[START OF Provided passage]

# Moroni Rock



## John S (19 Jul 2013)

A garden centre I use has a small aquatic section and I noticed today they were stocking Moroni rock. A quick google doesn't turn up much on this stuff other than pictures. I can't find anything really related to using it in an aquarium. So is it aquarium safe and has anybody used it?


----------



## sa80mark (19 Jul 2013)

Ive just done a search " moroni rock aquarium " and theres a few aquatic shops selling it, doesnt mean it is safe but id guess if there selling it,  it should be ?


----------



## Henry (20 Jul 2013)

Personally, I've found that if there's very little literature on the internet about it, chances are it isn't very good. I know this sounds like a very cynical view, but I've made a number of mistakes like this in the past, and learned from it.


----------



## John S (20 Jul 2013)

Thanks guys. I couldn't find any detailed info or images of people using it in a tank and I haven't seen it for sale in any of the LFS's I use.


----------



## John S (20 Jul 2013)

sa80mark said:


> Ive just done a search " moroni rock aquarium " and theres a few aquatic shops selling it, doesnt mean it is safe but id guess if there selling it, it should be ?


 
Mark of the places selling it do you read the prices as 0.9Kg of rock for £20+?


----------



## MirandaB (20 Jul 2013)

From what I can see from the images I googled it looks a bit like maple leaf rock but like you say there's virtually no info on it.


----------



## John S (21 Jul 2013)

OK. Got some today. It passed the vinegar test as I thought it would as other places are selling it. Will soak it for a few days and then maybe give it a go.


----------



## tim (21 Jul 2013)

It looks good let us know how it goes


----------

[END OF Provided passage]

Aim 1 >> In the records, substitute "title strip" for "header bar" across the lines running from the one that holds "This screenshot has" through the end of the records, both ends included, and write out only those lines with everything else unchanged. Leave the pictures out of your answer.

[START OF Records for the task]

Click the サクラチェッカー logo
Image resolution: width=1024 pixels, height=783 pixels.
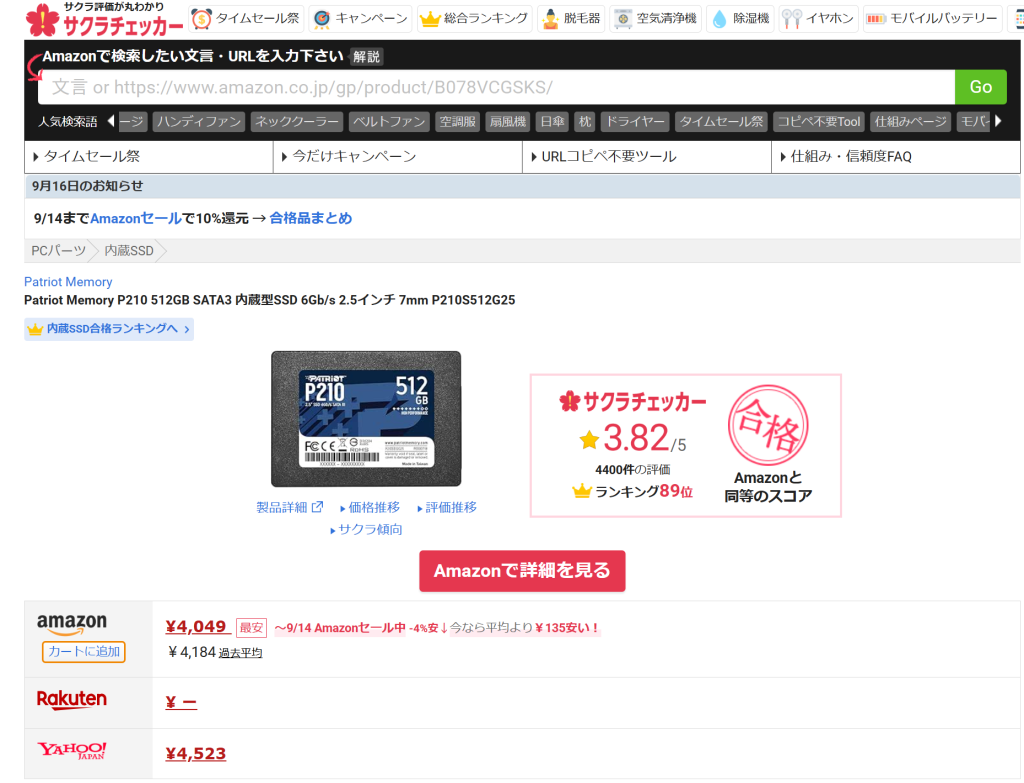[x=104, y=19]
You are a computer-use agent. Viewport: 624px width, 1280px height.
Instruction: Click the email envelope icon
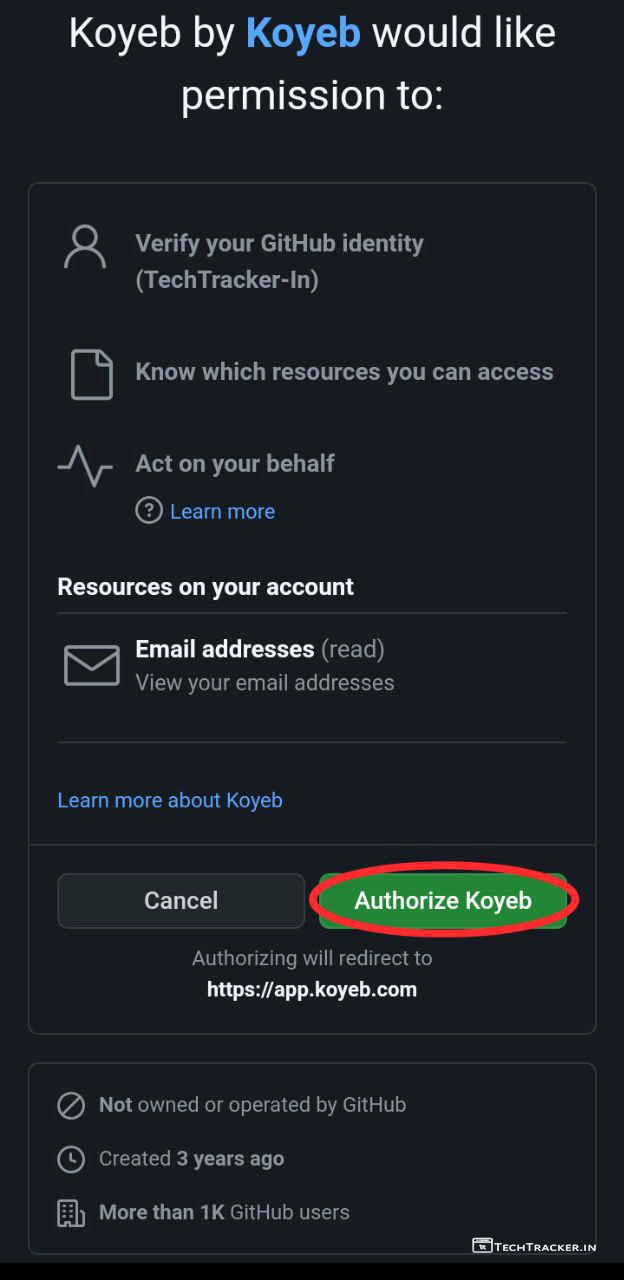(91, 665)
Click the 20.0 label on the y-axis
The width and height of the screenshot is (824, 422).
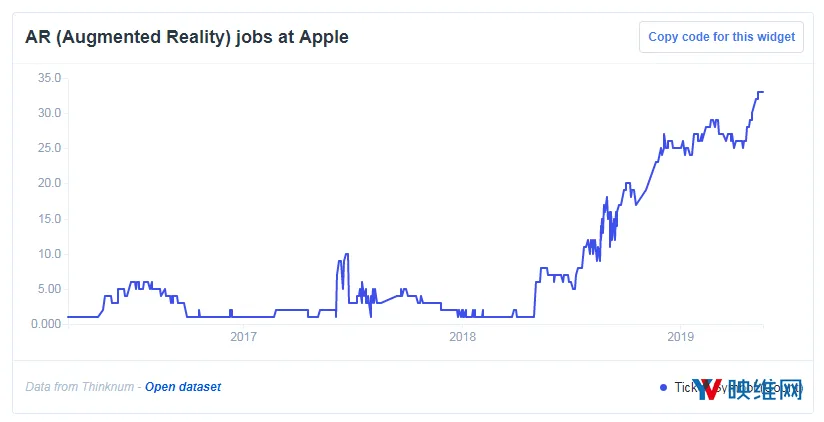pyautogui.click(x=49, y=183)
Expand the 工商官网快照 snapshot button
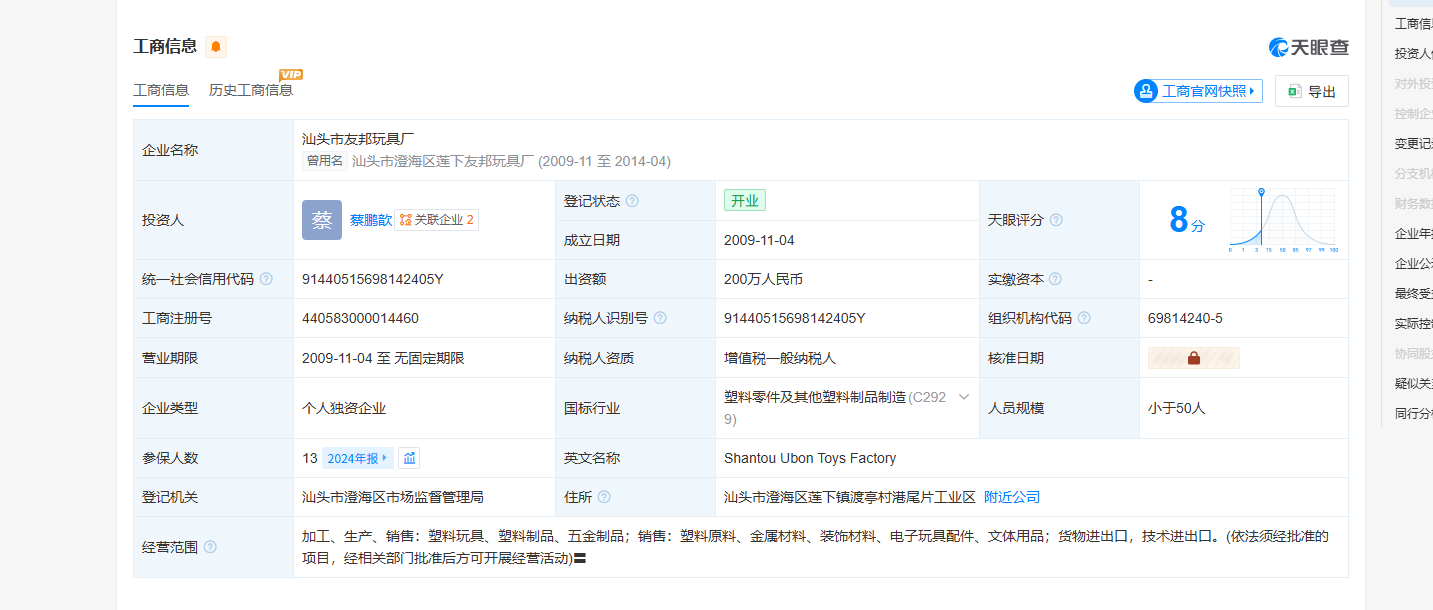1433x610 pixels. (x=1198, y=91)
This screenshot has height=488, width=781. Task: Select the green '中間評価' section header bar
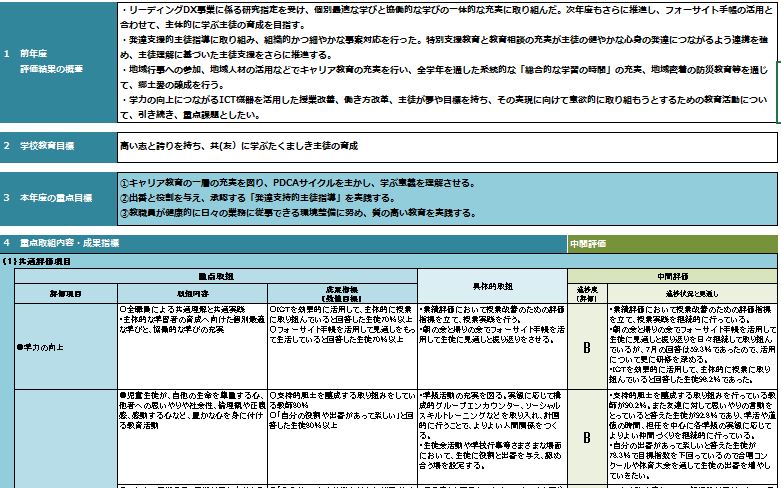672,243
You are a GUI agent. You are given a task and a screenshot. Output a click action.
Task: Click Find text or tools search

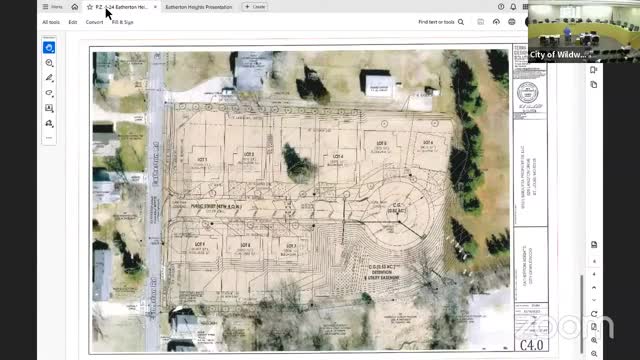click(441, 22)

[END OF Records for the task]

Aim 2 >> In the Moroni rock thread, why did John S expect the rock to pass the vinegar test?

Exercise result 1 >>
This screenshot has height=488, width=781. Task: Select the green '中間評価' section title strip
672,243
You are a GUI agent. You are given a task and a screenshot. Output a click action.
Task: Click Find text or tools search

click(441, 22)

Exercise result 2 >> He expected it to pass because other places were already selling it.